OpenAI Red Team Vulnerabilities & Misbehavior Test Success

There's a lot going on in the ChatGPT world. Poised to become the dominant player in AI chatbots, OpenAI is also pushing for safety rails and with an in-house red team, they're working to keep ChatGPT secure.

So basics. What is a red team? In the cybersecurity world the blue team is defense and the red team is offense. The red team is tasked with finding the gaps and vectors bad actors could use to cause harm before they can. The blue team works to fill those gaps and find solutions.

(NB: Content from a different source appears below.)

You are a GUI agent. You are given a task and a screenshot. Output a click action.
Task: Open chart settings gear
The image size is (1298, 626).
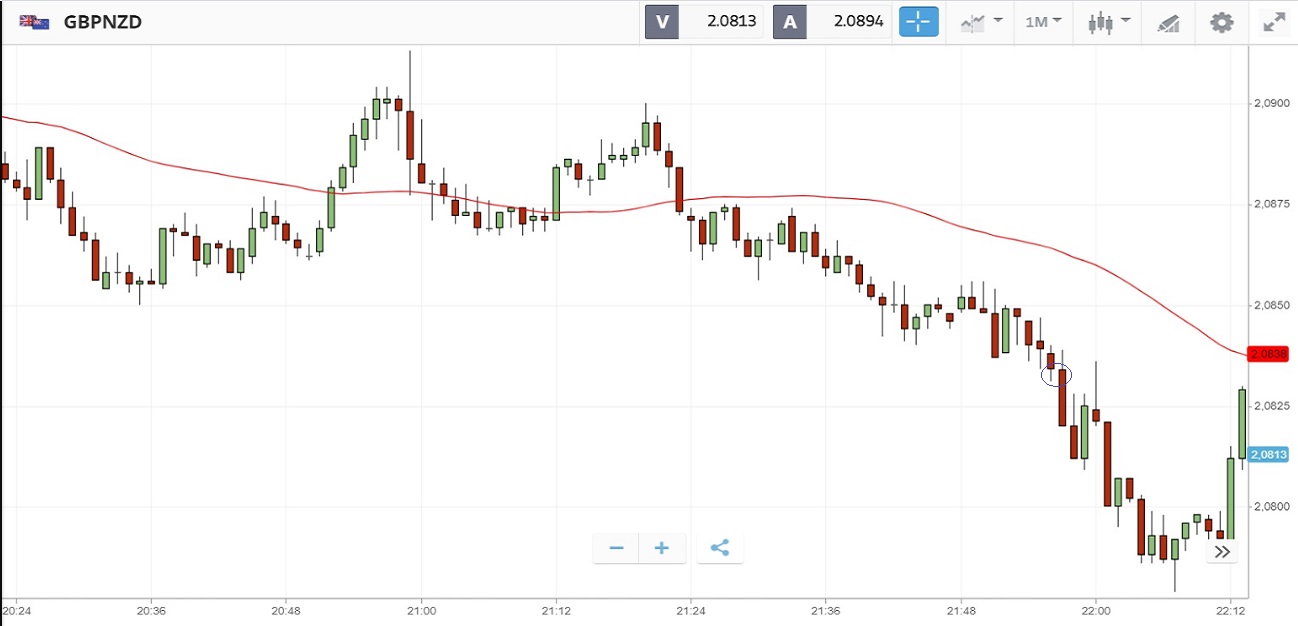point(1221,21)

Back in March, OpenAI announced that companies like, Expedia, OpenTable, and Instacart, had developed plugins to let ChatGPT access their services.

The Red Team Successfully Tested Plug-ins

While testing the third-party plugins, the team were able to send fraudulent or spam emails, bypass safety restrictions and misuse information sent to the plugin.

For Now, There's A Limited Number of Plugins

But, given the competitiveness of AI companies, there will be more plugins developed. That could become a serious security problem. The addition of plugins to ChatGPT means the air gap preventing large language models from acting on someone's behalf is gone. The term "air gap" comes from the manufacturing world where an automated machine was connected solely to an internal non-internet network.

The GPT-4 Red Team Found Worse Things

They were able to get ChatGPT to explain how to make bio-weapons, synthesize bombs, and order ransomware off the dark web. 🤨😮🤯

ChatGPT Has Already Been Jailbroken

Plugins will only make it easier to jailbreak large language models.

Technology Will Always Have Vulnerabilities

In the next few weeks, I'll be writing about what the industry leaders think and what's being done to keep us safe.